**Work request:**
Once you reach the line with "You are a computer-use agent. 701x336 pixels." below, copy each line exactly, stopping after the line with "You are a computer-use agent. This", and skip any pictures.

[Records excerpted from a collection]
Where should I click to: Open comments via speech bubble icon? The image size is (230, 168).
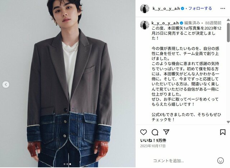tap(155, 132)
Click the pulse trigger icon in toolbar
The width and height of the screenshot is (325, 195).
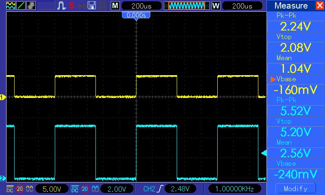click(x=62, y=6)
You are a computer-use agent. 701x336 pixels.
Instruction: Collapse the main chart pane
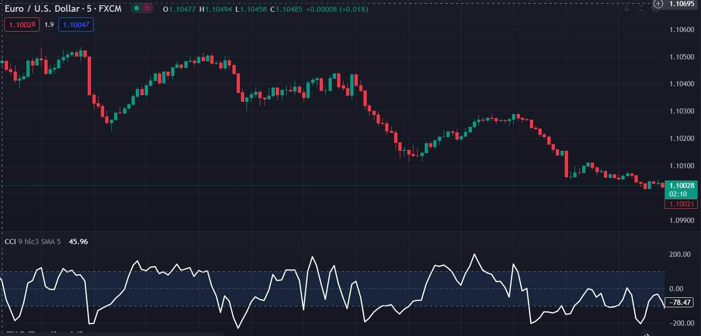[641, 8]
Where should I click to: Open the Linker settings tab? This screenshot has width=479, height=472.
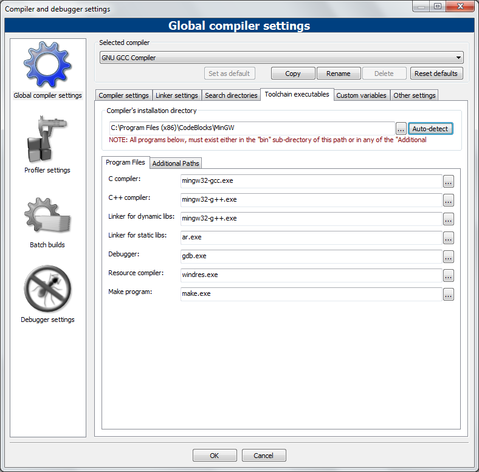pos(177,95)
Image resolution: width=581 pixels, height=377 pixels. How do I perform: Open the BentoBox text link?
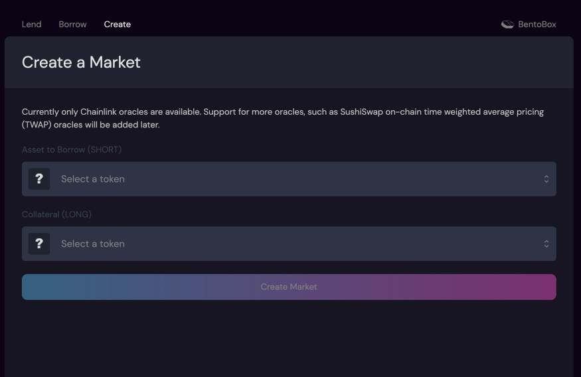pos(537,25)
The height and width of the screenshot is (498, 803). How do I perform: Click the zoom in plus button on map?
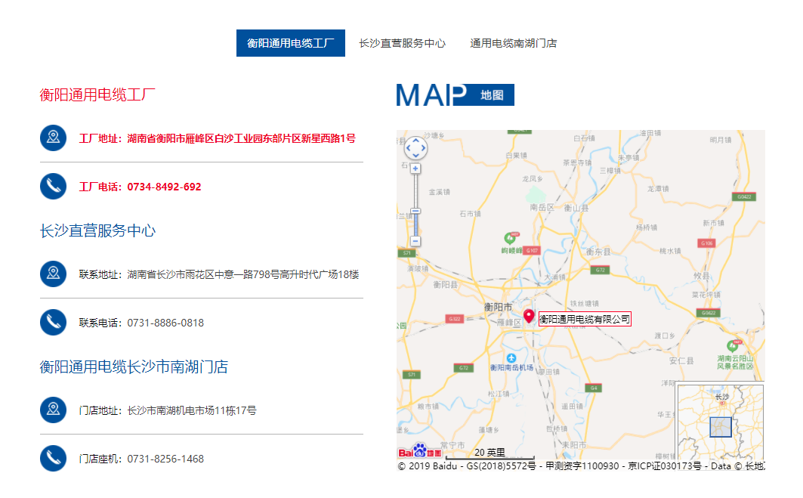tap(415, 169)
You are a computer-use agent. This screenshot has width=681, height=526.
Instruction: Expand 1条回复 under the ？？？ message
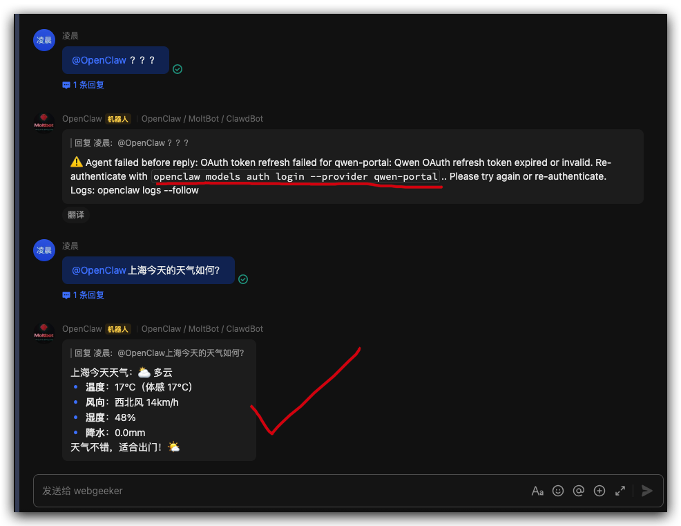84,85
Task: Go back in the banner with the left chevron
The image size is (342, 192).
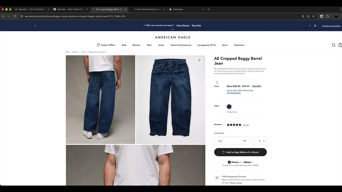Action: pos(35,26)
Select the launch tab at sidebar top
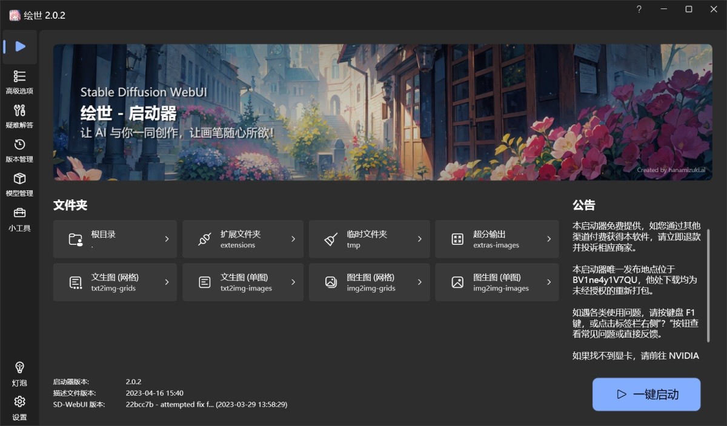Image resolution: width=727 pixels, height=426 pixels. [20, 47]
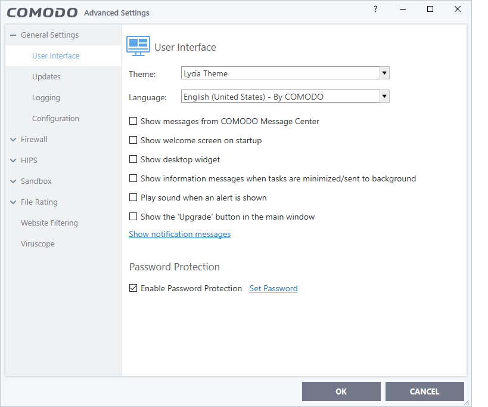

**Output of the task:**
You are a computer-use agent. 701x336 pixels.
Instruction: Collapse the main chart pane
[641, 8]
Where should I click to: Open the Linker settings tab? This screenshot has width=479, height=472.
pos(177,95)
Image resolution: width=581 pixels, height=377 pixels. How do I perform: Open the BentoBox text link?
pos(537,25)
The height and width of the screenshot is (498, 803). How do I perform: Click the zoom in plus button on map?
tap(415, 169)
You are a computer-use agent. This screenshot has width=681, height=526.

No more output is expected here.